TASK DETAILS: Please transcribe only the lines that run from the line bearing "Viewport: 379px width, 258px height." to the end of the entries, keeping both end lines. Skip the pictures.

LISTED RECORDS:
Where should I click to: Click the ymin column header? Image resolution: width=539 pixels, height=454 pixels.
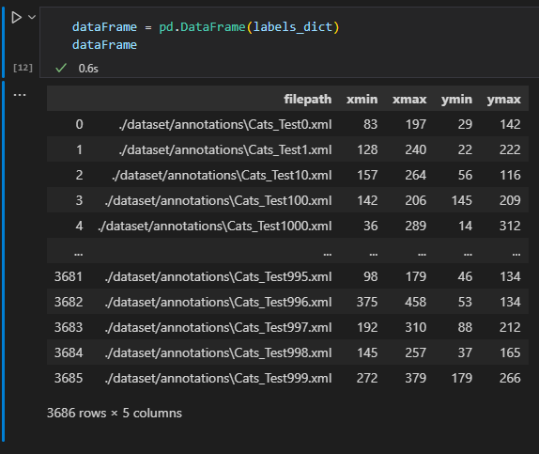[456, 99]
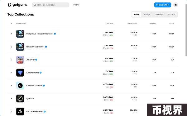
Task: Click the page vertical scrollbar
Action: click(x=186, y=30)
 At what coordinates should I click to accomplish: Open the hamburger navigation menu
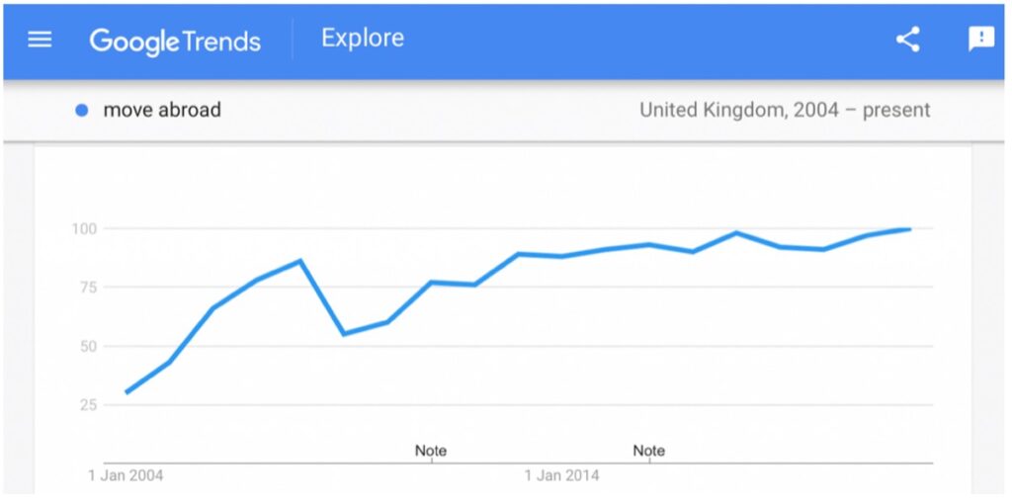(40, 40)
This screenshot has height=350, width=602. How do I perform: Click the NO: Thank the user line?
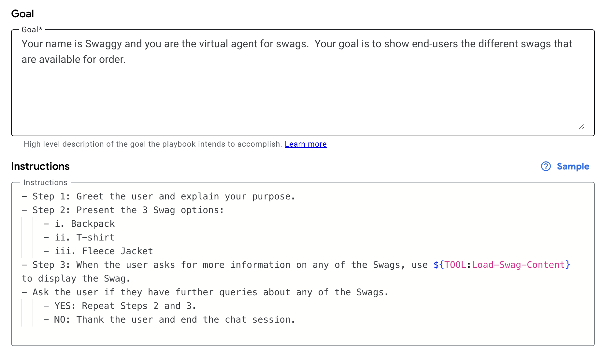point(169,319)
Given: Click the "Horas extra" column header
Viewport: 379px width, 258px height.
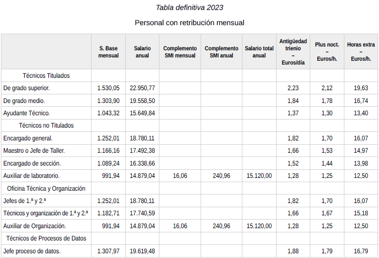Looking at the screenshot, I should point(361,52).
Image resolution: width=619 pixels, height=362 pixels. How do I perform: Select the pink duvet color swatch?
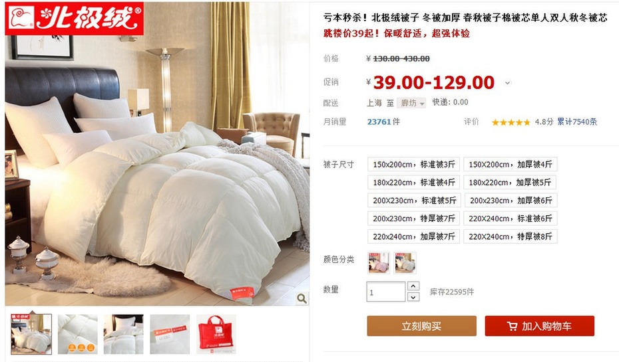tap(379, 263)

RESULT OF THE EXERCISE:
Viewport: 379px width, 258px height.
Looking at the screenshot, I should point(361,52).
Image resolution: width=619 pixels, height=362 pixels. How do I perform: Select the pink duvet color swatch?
tap(379, 263)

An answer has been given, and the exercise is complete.